Higher-Resolution Imaging Capabilities
In addition to driving a portion of the demand for disposable devices, the widespread demand for higher-resolution medical imaging capabilities is leading many medical device manufacturers to incorporate fiber optic connectivity technologies. Connector manufacturers with demonstrated expertise in developing advanced fiber optic contacts for use in telecommunications and industrial applications, where they’re more widely employed at present, can apply their knowledge to medical industry innovations as well. Fiber optic technology is safe and effective for transmitting high-speed, high-bandwidth data, like high-frequency imaging signals. However, the challenge lies in training end-users to clean the fibers regularly and properly to ensure optimal performance, so its employment is still spotty.

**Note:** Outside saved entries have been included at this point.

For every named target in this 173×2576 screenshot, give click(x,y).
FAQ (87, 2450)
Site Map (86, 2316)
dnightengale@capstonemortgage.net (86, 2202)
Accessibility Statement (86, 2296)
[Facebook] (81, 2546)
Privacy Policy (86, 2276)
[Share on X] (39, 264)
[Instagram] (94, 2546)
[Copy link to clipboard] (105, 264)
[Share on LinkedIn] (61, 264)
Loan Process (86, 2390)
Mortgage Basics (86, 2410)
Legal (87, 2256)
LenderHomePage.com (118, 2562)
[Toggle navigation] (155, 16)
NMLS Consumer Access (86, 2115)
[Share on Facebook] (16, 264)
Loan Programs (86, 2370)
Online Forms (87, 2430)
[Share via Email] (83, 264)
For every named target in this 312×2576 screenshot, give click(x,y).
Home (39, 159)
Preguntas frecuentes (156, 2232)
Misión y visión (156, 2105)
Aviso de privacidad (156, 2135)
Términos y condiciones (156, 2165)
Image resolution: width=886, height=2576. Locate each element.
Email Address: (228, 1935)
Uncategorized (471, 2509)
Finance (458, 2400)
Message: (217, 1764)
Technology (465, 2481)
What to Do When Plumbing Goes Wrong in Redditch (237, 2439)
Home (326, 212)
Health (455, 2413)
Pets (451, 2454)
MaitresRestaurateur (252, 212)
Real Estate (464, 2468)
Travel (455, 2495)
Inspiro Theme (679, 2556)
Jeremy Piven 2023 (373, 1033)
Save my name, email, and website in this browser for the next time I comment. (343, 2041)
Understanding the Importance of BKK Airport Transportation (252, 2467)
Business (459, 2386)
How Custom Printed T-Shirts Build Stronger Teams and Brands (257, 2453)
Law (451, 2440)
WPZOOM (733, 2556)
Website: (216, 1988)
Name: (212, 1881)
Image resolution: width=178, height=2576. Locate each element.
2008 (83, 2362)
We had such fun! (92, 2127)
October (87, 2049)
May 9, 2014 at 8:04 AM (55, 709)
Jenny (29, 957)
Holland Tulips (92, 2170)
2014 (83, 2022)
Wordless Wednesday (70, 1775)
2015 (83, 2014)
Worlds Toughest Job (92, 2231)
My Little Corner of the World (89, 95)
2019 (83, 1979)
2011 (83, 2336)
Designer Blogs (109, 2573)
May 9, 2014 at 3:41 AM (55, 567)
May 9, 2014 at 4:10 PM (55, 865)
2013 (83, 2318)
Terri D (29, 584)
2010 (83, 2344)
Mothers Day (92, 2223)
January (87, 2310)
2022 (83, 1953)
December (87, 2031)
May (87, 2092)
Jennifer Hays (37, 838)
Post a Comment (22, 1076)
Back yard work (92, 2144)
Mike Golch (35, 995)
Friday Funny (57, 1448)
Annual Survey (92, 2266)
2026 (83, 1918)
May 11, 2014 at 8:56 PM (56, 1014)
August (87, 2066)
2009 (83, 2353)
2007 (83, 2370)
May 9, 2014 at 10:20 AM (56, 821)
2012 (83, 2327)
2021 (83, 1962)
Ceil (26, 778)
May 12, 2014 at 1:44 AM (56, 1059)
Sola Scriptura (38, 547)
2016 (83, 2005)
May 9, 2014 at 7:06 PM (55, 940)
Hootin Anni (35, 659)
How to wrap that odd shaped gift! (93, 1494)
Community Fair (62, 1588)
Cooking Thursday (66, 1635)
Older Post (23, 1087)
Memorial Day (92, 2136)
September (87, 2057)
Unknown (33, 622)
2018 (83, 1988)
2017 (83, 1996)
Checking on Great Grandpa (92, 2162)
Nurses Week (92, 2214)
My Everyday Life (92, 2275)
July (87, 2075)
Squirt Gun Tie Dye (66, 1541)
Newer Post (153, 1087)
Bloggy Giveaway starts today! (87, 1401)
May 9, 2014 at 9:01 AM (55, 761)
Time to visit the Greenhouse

Manufacturers are continually looking for better ways to protect the integrity of higher-end devices against the potential ravages of medical hazards, including multiple autoclave sterilization cycles, to lessen the cost per use or per lifetime. One of the most effective approaches is to enhance the durability of the device and its enabling components. To this end, connector manufacturers can utilize welded glass-to-metal or ceramic-to-metal hermetic vacuum seals, which have long been used in other critical industries, including the aerospace and oil and gas industries, and are proven to provide a superior degree of sealing integrity. The glass used in these applications is processed and fused at high temperatures around the metal, which effectively makes it break-resistant and prevents the leakage or ingress of liquid or gas of any kind. Hermetic seals are tested based on how many helium atoms can pass through at a certain leakage rate and are thus vastly superior to O-ring, epoxy, and other traditional sealing technologies. They can also be accomplished using a broad range of glass, metal, and/or ceramic materials to achieve an array of different combinations with various mechanical and insulating properties and costs.